Short monologue – Time traveler

Why am I leaving?

No, I’m not traveling back in time to stop Hitler.

Nope, not Mao either.

Yeah, that whole holocaust thing was a disaster, but that’s not my assignment.

Nope, I’m not allowed to save JFK or MLK, even if I’d love to meet those two.

Yes, stopping slavery earlier would be noble, as would working to prevent the coming climate disaster.

Unfortunately, I’m being paid to go mess with history for one reason and one reason only…to stop the discontinuation of Cap’n Crunch Choco Donuts. Bezos loves his cereal.

Prose Poetry – Houseplants

I murder houseplants. Not intentionally, mind you, but the result is still the same…dead flowers, dead leaves, dead roots. I’m pretty sure I’ve even killed the dirt (if that’s possible).

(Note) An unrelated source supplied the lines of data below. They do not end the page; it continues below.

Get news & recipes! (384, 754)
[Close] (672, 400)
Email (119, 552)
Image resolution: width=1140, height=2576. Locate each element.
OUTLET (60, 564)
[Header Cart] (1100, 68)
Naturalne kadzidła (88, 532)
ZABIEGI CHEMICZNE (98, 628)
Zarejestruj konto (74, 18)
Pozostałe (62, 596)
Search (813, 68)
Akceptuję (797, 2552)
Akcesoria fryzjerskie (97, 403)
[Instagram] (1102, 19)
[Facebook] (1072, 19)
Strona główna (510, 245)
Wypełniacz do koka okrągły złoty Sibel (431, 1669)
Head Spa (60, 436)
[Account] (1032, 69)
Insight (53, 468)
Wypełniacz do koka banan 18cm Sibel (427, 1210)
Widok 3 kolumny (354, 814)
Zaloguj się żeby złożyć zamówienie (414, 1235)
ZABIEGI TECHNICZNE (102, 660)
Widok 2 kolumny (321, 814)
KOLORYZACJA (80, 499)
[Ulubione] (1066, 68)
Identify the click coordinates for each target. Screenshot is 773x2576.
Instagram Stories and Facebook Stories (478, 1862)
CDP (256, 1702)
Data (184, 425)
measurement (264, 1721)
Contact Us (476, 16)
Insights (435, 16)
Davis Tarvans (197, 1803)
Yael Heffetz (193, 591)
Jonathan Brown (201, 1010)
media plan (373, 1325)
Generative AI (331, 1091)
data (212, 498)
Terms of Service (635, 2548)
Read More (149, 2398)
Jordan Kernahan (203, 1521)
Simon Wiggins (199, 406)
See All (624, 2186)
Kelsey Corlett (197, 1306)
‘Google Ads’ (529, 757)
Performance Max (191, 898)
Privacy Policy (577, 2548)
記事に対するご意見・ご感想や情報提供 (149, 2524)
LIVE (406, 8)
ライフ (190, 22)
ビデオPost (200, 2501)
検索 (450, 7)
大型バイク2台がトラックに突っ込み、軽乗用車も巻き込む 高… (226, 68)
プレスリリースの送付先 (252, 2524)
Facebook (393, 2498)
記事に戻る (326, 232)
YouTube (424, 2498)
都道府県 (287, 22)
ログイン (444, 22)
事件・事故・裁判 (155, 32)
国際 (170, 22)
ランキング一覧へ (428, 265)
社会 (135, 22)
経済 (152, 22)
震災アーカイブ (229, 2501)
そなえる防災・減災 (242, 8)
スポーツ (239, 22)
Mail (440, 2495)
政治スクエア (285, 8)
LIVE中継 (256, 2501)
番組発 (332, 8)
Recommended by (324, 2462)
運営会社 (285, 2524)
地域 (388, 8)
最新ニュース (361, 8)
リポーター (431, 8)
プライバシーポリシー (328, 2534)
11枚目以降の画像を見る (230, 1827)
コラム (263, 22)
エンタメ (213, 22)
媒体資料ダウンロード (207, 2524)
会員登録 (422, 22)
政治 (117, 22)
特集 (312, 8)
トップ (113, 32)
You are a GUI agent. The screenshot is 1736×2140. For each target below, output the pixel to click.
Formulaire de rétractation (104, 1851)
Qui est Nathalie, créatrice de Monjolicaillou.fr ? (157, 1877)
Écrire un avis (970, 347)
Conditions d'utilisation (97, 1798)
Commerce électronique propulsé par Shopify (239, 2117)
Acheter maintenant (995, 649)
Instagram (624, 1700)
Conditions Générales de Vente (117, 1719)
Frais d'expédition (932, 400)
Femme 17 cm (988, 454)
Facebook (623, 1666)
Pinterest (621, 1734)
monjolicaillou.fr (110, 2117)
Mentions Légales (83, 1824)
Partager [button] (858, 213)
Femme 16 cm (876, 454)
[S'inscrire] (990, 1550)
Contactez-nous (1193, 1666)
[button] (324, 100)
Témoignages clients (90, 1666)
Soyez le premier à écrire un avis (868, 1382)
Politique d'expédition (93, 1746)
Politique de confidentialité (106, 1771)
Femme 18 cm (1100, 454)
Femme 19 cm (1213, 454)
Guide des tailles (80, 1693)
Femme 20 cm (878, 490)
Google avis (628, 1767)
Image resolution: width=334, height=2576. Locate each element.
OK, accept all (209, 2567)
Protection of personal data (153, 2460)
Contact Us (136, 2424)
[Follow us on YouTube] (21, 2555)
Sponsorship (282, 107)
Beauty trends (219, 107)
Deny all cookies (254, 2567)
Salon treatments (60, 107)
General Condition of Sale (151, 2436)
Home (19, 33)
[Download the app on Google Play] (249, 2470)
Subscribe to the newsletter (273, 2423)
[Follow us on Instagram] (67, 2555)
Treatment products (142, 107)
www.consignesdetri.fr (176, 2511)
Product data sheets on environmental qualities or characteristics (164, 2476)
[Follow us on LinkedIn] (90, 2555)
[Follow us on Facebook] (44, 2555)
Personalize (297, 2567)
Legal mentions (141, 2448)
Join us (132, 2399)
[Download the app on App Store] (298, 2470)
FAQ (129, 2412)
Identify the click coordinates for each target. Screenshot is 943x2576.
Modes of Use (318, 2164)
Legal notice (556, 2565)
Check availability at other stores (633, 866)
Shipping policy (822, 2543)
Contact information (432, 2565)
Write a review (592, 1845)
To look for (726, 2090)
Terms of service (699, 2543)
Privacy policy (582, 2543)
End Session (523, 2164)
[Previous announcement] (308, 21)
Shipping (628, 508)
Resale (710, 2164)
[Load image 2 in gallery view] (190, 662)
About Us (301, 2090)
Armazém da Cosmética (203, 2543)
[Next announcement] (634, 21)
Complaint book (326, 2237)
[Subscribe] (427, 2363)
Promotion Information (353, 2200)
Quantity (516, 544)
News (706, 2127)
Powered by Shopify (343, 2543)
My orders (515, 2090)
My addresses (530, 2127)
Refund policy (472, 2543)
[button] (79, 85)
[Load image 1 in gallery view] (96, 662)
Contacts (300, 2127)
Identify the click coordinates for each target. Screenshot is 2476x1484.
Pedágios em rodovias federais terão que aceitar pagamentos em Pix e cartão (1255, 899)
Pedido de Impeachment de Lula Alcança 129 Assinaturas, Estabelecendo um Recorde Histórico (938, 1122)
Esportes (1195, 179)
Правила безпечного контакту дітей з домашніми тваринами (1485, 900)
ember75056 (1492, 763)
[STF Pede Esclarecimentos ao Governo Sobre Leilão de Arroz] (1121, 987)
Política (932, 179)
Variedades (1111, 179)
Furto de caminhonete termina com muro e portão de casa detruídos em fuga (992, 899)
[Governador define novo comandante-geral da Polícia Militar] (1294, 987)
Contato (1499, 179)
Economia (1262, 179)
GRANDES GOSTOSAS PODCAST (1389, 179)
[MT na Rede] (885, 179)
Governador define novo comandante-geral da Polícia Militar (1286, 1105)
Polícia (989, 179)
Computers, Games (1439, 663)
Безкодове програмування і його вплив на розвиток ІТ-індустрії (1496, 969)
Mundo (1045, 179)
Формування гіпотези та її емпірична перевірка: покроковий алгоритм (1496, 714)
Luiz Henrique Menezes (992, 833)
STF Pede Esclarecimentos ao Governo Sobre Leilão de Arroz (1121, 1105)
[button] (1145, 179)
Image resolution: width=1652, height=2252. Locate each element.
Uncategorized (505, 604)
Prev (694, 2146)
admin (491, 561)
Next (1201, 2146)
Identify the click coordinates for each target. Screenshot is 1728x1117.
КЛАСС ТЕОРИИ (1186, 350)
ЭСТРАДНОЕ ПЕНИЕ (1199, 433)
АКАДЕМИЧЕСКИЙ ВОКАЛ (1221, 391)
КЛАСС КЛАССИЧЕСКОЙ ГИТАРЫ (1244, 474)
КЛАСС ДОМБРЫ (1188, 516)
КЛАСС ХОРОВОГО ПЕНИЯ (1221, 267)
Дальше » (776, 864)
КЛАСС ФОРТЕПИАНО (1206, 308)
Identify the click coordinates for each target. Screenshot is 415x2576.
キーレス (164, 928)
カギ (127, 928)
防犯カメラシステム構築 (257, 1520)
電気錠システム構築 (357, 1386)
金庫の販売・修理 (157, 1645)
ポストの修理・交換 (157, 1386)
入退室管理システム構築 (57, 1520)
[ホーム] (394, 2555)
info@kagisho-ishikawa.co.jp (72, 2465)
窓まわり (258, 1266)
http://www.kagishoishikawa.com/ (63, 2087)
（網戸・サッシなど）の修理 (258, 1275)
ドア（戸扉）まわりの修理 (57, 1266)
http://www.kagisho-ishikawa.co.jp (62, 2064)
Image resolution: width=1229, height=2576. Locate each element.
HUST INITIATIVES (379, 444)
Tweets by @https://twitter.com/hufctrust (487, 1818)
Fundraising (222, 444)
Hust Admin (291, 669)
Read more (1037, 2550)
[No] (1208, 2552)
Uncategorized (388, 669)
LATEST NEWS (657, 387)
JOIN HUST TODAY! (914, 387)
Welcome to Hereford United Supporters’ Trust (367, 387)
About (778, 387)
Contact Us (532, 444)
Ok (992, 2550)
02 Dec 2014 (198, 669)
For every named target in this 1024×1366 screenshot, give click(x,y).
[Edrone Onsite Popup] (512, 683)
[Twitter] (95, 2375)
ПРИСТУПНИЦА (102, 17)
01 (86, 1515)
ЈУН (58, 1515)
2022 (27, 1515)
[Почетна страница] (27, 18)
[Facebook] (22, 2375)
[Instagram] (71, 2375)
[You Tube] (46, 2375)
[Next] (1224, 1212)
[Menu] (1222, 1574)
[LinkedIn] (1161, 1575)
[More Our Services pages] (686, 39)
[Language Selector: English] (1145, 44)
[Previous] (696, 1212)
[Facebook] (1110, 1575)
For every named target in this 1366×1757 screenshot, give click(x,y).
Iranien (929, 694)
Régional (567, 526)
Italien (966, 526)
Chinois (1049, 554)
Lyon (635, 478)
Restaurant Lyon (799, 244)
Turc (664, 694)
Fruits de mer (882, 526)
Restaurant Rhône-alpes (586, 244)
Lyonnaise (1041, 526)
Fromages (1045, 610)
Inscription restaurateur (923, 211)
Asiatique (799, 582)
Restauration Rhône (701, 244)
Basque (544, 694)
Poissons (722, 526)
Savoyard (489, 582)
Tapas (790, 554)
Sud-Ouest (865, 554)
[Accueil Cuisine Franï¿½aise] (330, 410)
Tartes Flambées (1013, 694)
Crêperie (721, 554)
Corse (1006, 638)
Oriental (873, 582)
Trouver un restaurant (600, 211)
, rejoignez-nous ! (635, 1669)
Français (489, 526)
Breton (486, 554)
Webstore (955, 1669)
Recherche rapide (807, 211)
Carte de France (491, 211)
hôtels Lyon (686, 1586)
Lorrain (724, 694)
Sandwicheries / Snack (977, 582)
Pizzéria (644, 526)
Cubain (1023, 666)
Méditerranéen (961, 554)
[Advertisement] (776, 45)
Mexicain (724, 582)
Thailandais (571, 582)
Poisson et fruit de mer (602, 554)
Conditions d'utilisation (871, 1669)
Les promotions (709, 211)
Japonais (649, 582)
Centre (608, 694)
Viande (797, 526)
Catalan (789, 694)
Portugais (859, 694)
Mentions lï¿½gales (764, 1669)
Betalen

Regardless, for some unintelligible reason, people keep gifting the little pots of green hope to me. I swear, sometimes I’m convinced I can hear their little floral voices begging for mercy and a swift end as their tiny veins dry out and the edges of their delicate fronds curl up, eventually crinkling, splintering, and fluttering down to settle on the ceramic base below.

Over time, I’ve learned to look away from this process, as it tends to bring me down. I only wish I could grant my victims a similar solace.